▶ Task objective
What you return must match, exactly, the lines running from the one containing "Instruction: Click the" to the end of the data, both included, and must contain no pictures.

+++ Data

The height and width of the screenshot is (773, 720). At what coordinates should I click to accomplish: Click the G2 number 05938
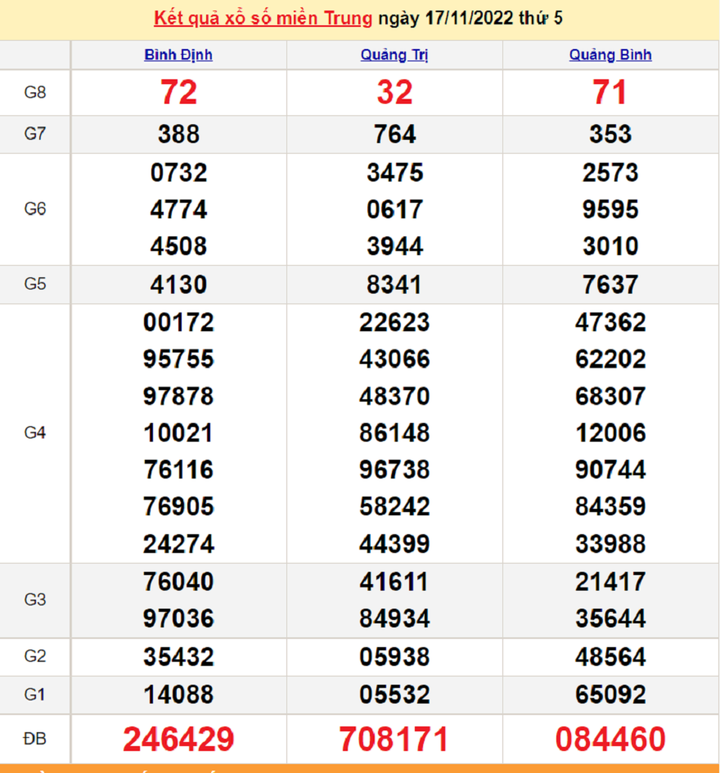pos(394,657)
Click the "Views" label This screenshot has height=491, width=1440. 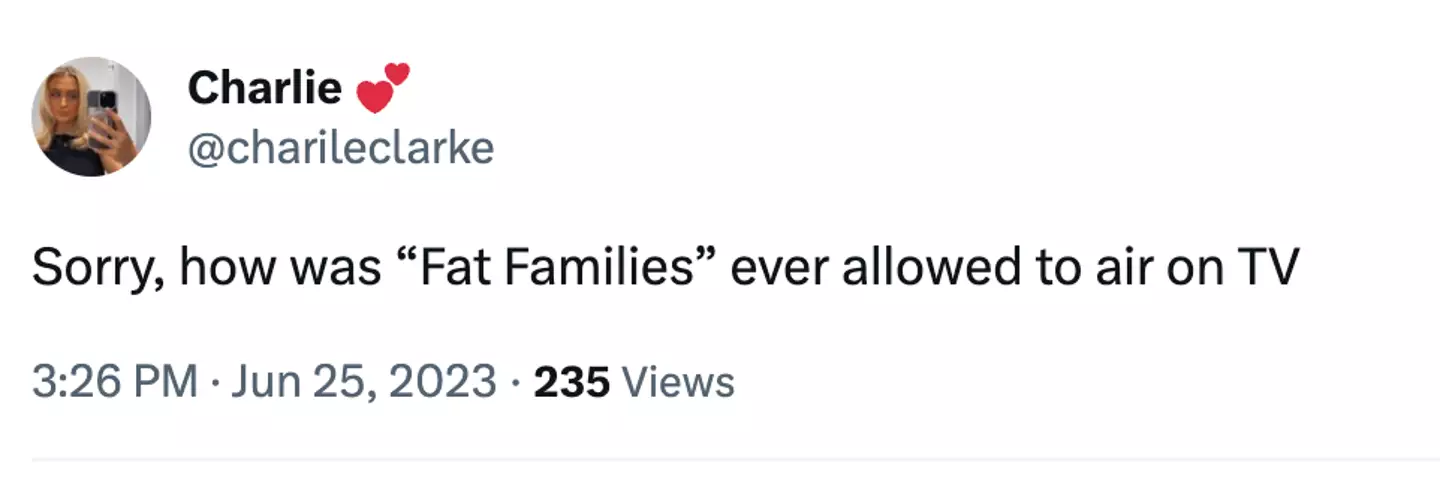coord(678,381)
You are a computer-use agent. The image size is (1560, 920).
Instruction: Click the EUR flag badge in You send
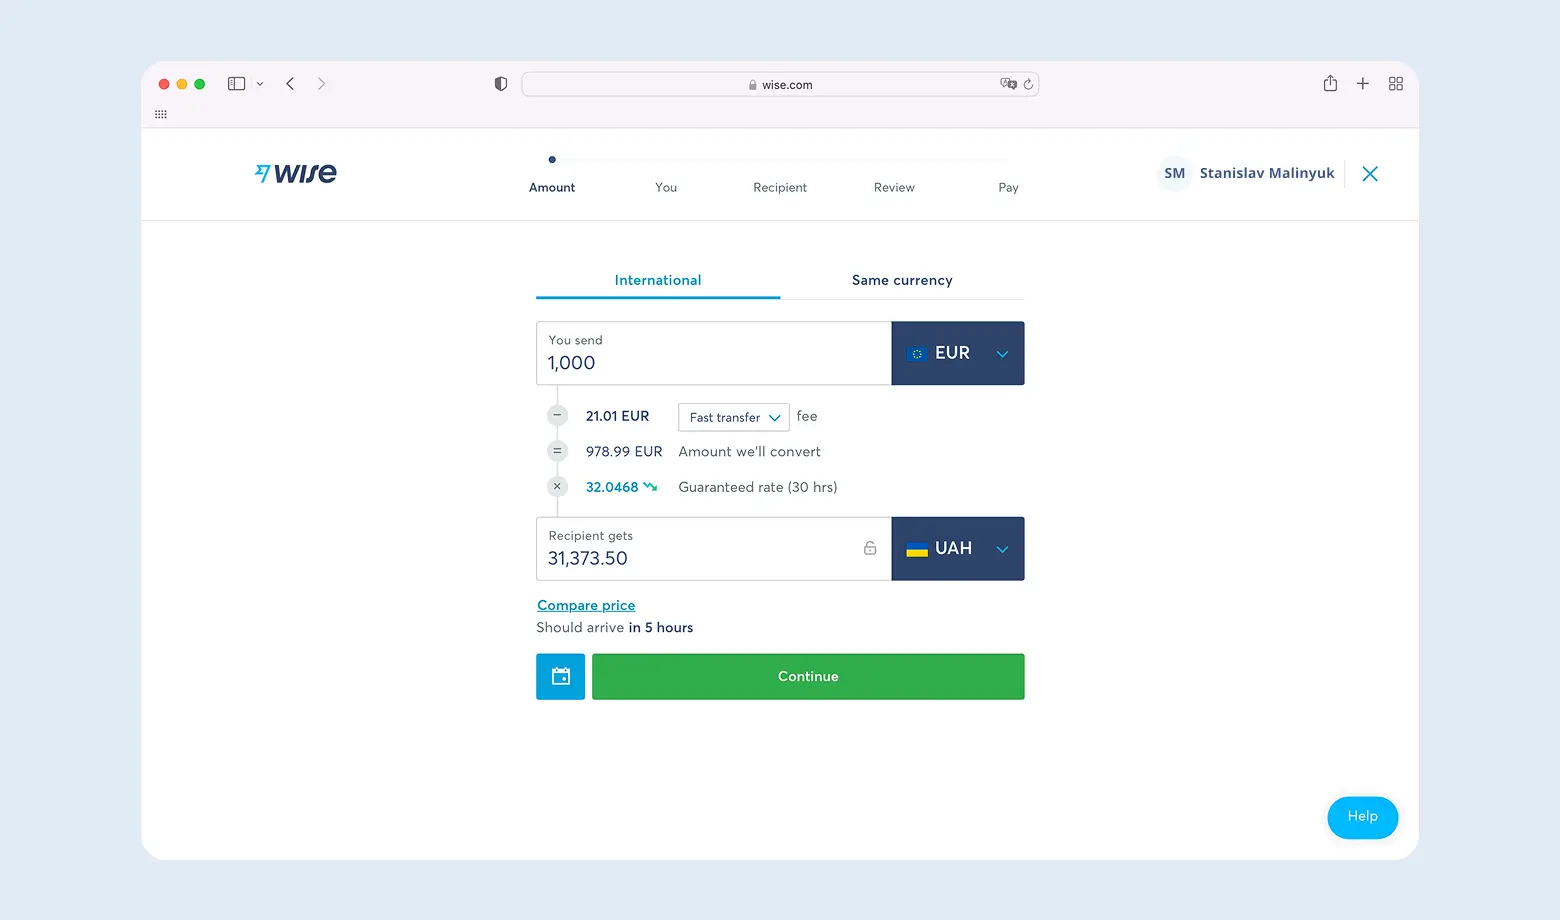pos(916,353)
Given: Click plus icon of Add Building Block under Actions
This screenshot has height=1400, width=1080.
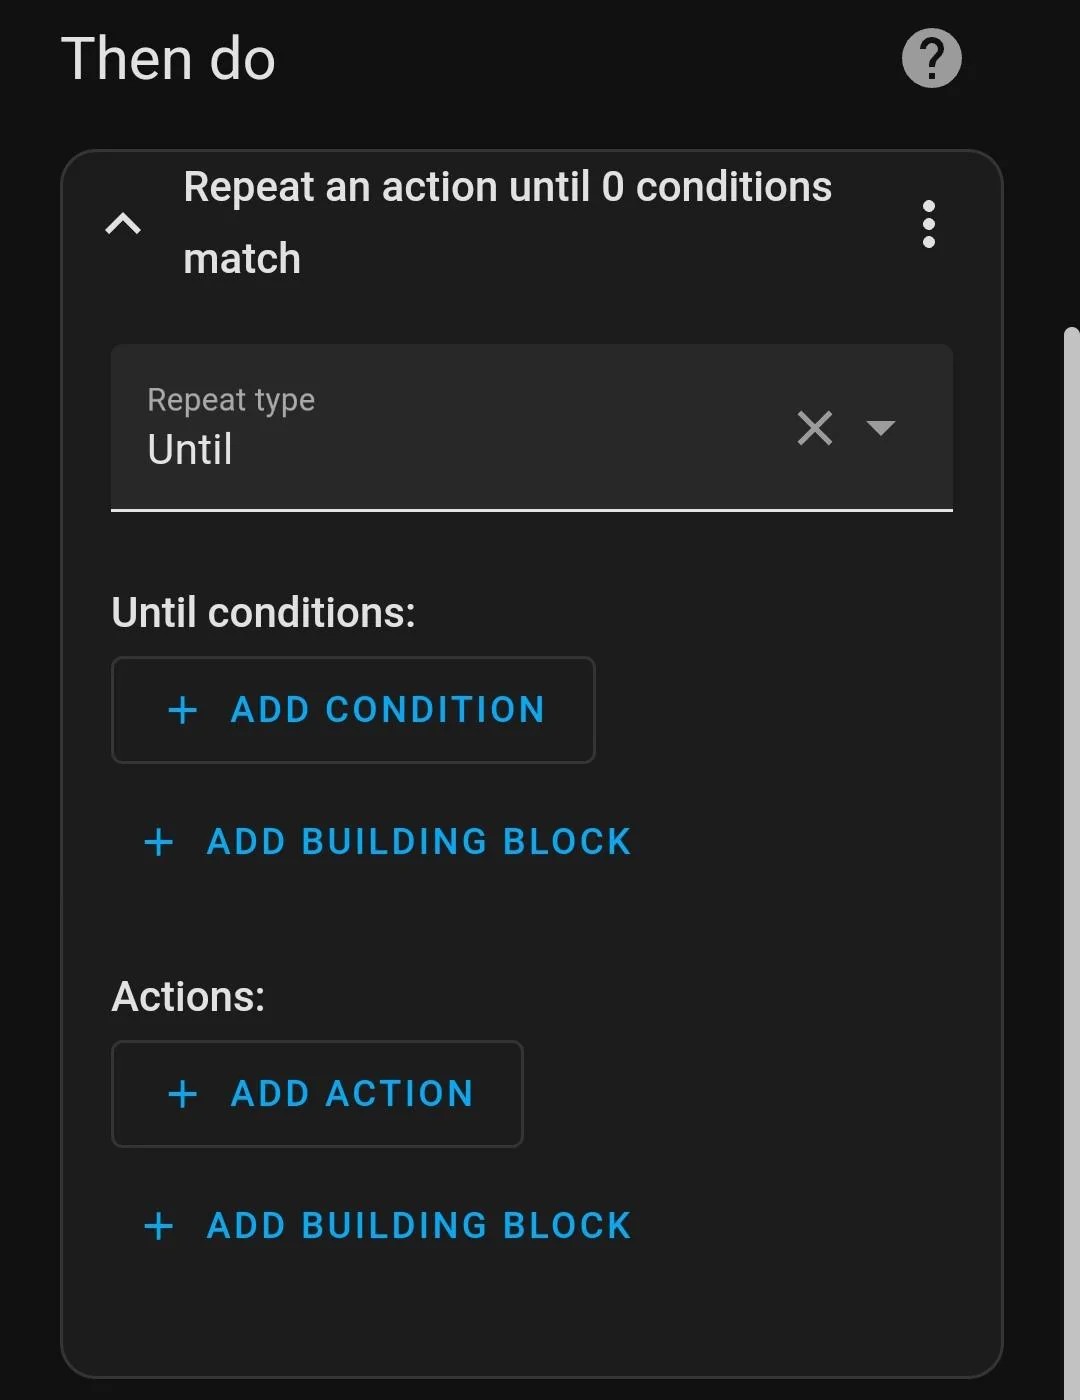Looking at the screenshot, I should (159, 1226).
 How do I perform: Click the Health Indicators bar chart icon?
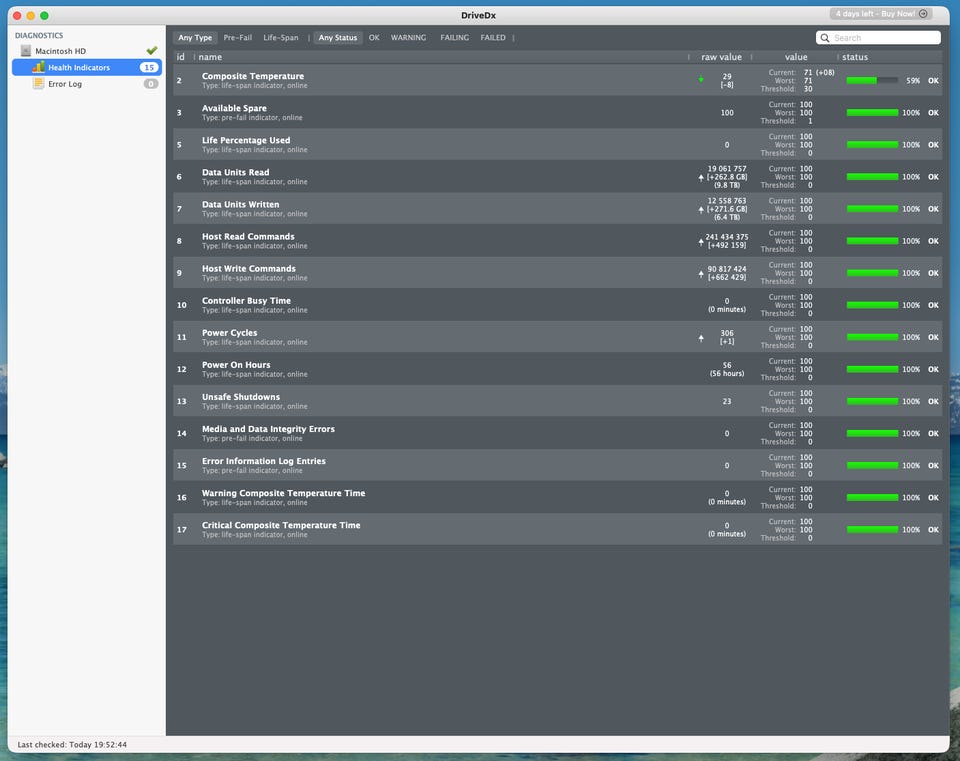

++++++

▶ Solution for this problem
Instruction: Click the EUR flag badge in You send
pos(916,353)
Given: Click plus icon of Add Building Block under Actions
This screenshot has height=1400, width=1080.
Looking at the screenshot, I should (159, 1226).
 How do I perform: Click the Health Indicators bar chart icon?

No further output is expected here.